● Work to complete
Please say how many lines below include the word "will", with nothing beyond the number.

•••

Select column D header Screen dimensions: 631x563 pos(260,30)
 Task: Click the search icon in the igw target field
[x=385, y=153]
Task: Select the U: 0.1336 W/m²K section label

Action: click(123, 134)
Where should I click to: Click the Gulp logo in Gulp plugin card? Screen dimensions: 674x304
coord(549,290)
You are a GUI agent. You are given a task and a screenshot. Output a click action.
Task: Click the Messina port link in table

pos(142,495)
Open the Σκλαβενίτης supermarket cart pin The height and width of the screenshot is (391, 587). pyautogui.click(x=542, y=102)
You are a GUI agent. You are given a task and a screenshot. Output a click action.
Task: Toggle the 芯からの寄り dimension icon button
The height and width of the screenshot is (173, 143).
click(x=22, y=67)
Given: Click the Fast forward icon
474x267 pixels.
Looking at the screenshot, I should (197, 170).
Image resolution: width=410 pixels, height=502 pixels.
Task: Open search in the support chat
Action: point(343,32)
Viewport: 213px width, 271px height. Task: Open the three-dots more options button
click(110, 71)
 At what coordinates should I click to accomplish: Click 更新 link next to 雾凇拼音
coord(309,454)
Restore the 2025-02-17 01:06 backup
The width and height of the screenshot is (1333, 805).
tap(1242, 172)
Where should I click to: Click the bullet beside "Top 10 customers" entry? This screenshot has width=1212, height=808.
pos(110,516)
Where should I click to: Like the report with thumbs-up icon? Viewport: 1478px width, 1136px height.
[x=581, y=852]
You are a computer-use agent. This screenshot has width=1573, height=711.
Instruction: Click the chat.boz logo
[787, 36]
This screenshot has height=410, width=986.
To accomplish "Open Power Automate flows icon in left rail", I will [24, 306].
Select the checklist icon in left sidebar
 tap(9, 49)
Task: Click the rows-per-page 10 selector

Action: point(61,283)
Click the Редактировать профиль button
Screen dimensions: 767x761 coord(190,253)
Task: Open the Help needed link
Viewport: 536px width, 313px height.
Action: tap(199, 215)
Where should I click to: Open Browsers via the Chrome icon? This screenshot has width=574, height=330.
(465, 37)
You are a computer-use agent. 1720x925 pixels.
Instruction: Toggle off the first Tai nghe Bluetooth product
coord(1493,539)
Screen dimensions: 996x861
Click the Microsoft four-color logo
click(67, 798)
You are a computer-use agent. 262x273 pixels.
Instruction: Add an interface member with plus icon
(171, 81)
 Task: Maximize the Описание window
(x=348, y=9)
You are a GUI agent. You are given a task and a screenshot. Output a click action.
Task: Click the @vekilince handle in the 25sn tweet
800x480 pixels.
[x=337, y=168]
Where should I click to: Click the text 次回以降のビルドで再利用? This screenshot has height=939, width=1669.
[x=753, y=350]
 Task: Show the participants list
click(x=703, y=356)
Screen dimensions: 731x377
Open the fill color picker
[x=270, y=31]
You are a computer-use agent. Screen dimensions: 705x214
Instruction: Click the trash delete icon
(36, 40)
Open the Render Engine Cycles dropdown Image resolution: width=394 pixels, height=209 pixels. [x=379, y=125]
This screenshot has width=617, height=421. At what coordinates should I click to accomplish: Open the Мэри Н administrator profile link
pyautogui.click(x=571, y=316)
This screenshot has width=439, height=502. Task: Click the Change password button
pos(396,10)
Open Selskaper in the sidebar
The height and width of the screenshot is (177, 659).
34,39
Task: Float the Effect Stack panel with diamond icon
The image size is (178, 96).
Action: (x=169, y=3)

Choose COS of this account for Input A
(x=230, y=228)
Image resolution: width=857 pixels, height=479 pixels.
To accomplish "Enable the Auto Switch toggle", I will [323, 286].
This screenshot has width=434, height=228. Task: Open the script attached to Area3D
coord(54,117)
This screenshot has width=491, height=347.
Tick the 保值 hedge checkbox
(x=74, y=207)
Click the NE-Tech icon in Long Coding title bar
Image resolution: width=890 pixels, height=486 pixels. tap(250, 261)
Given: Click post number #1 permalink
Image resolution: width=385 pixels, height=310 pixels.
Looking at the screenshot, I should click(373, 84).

•••

● Output of the exercise
2